George Wein, pianist, NEA Jazz Master and recipient of DownBeat’s Lifetime Achievement Award, best known for his help in creating world-renowned events like the Newport Jazz Festival and the New Orleans Jazz & Heritage Festival, died yesterday, Sept. 13, at age 95.

Born in Boston on Oct. 3, 1925, Wein was a jazz fan from an early age and used his passion for the art form to study music and learn the piano. As a teenager, he made regular trips into New York City to catch live performances and, occasionally, get the chance to sit in. As he told Boston University’s Bostonia magazine, “They would let me play a number and then kick me off the bandstand.”

After a stint in the Army during World War II, Wein returned to Boston, where he enrolled in college and spent his free time performing around the city, helping put together pickup bands to back up touring musicians, and booking shows. That eventually led to him leasing a space and starting Storyville, a jazz club that became the hub for the city’s jazz scene, welcoming everyone from Charlie Parker, Billie Holiday and Ella Fitzgerald to its stage. Along the way, he also founded Storyville Records, which released early recordings by Lee Konitz, Toshiko Akiyoshi and vocalist Teddi King. (Wein’s label is not connected to the Danish imprint of the same name.)

In the early ’50s, Wein met Louis and Elaine Lorillard, a wealthy couple from New England whose marriage was, in part, the inspiration for the film High Society. Jazz fans both, the Lorillards floated the idea of bringing the music to Newport, Rhode Island, for a summer outdoor festival. With some help from executives at Columbia Records, the inaugural Newport Jazz Festival was held in 1954 with sets by, among others, Holiday, Duke Ellington and Sarah Vaughn. Outside of 2020, when the event was canceled due to the coronavirus pandemic, the festival has been a mainstay of the summer concert calendar ever since.

Wein’s involvement with Newport Jazz helped set the course of his career in the arts as he spent the rest of his life establishing festivals and concerts around the world. A few years after working with the Lorillards, he helped found the Newport Folk Festival with Pete and Peggy Seeger and booked a jazz program for the 1958 Brussels World’s Fair.

In 1960, Wein started Festival Productions Inc., fully entering the business of concert promotion.
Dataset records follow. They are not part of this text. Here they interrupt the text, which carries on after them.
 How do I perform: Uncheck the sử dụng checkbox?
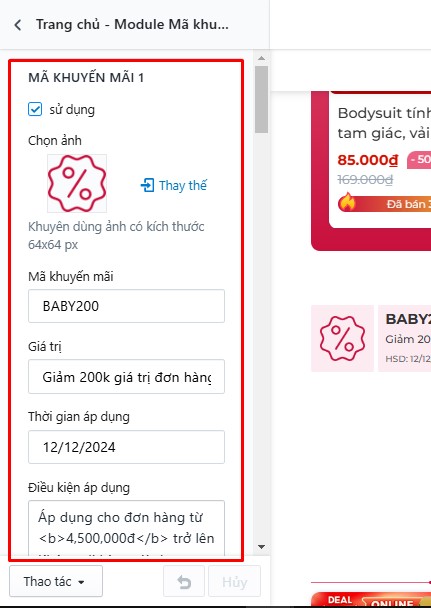pos(35,109)
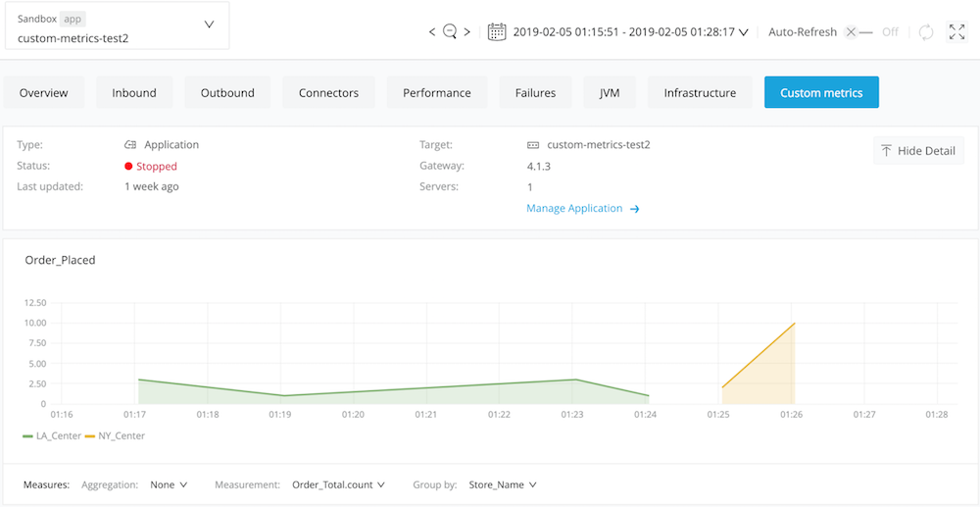The width and height of the screenshot is (980, 507).
Task: Open the Aggregation dropdown
Action: (169, 484)
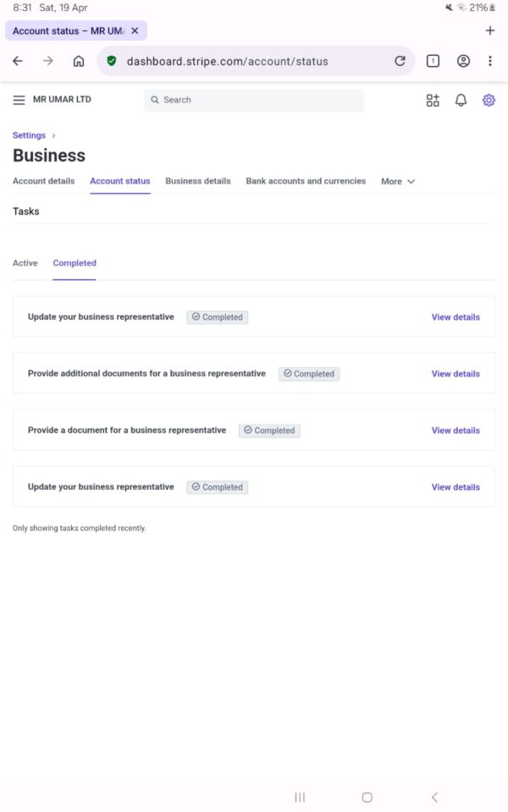Focus the Stripe search field
508x812 pixels.
point(254,100)
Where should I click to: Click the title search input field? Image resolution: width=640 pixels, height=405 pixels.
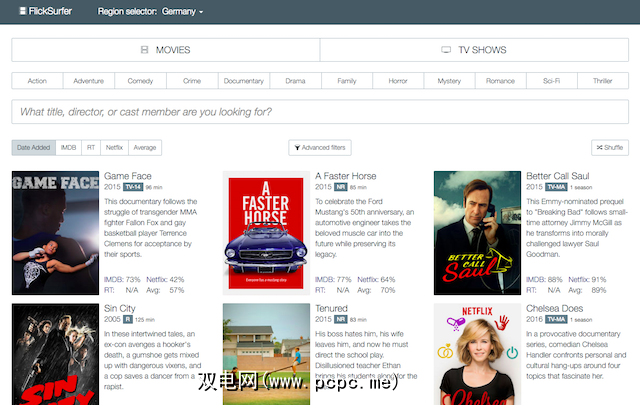point(320,111)
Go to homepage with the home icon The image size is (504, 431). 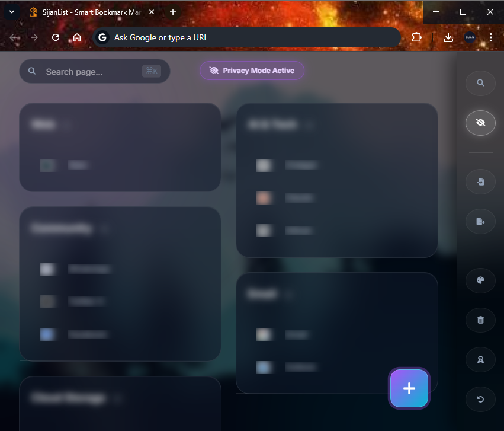77,37
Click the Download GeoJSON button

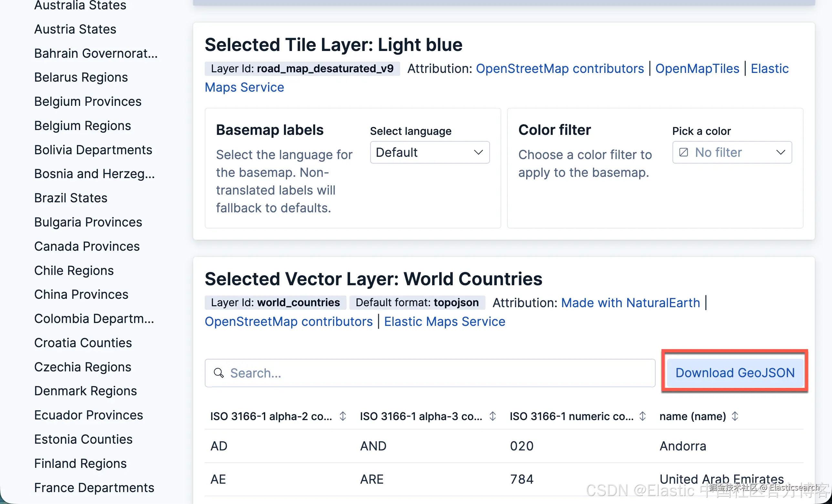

The list of events that he was involved with is staggering: the New Orleans Jazz & Heritage Festival, the Playboy Jazz Festival, the Grand Parade du Jazz Festival in France and the Virginia-based Hampton Jazz Festival. “We must have had 20 to 25 festivals a year at the height of what I was doing — we were traveling all the time,” he told Bostonia’s Jean Hennelly Keith.

And, for good or for ill, Wein also helped establish the precedent of corporate sponsorship, giving brands top-billing in the name of his festivals, starting with a 1968 touring festival called the Schlitz Salute to Jazz.

“That was very rare in those days,” Wein said to Relix’s Dean Budnick in 2014. “It hardly existed at all, and now, sponsorship is everywhere — every event is sponsored. They call the [New York Mets’] baseball stadium Citi Field. So we pioneered that whole thing.”

Even as his career as a concert promoter and booker was flourishing, Wein continued to lend his talents as a pianist and vocalist to recordings and live performances. His discography finds his name in the liner notes alongside legends like saxophonist/clarinetist Sidney Bechet, drummer Jo Jones and trumpeter Ruby Braff. In 1955, Wein released his first album as bandleader, Wein, Women & Song, for Atlantic, a supple showcase for his light touch on the keyboard. His last recording was 1993’s Swing That Music. Wein was also a fixture in the lineups for festivals around the world, leading an ever-changing ensemble called the Newport All-Stars through a set of standards. In recent years, that group has included trumpeter Nicholas Payton, bassist Esperanza Spalding, clarinetist Anat Cohen and the late drummer Jimmy Cobb.

After selling Festival Productions, Wein turned his attention to philanthropic work, such as establishing the George and Joyce Wein Professorship in African American Studies at Boston University (his alma mater), and serving as an advisor on the board of directors for organizations like Jazz at Lincoln Center and the Apollo Theatre Foundation.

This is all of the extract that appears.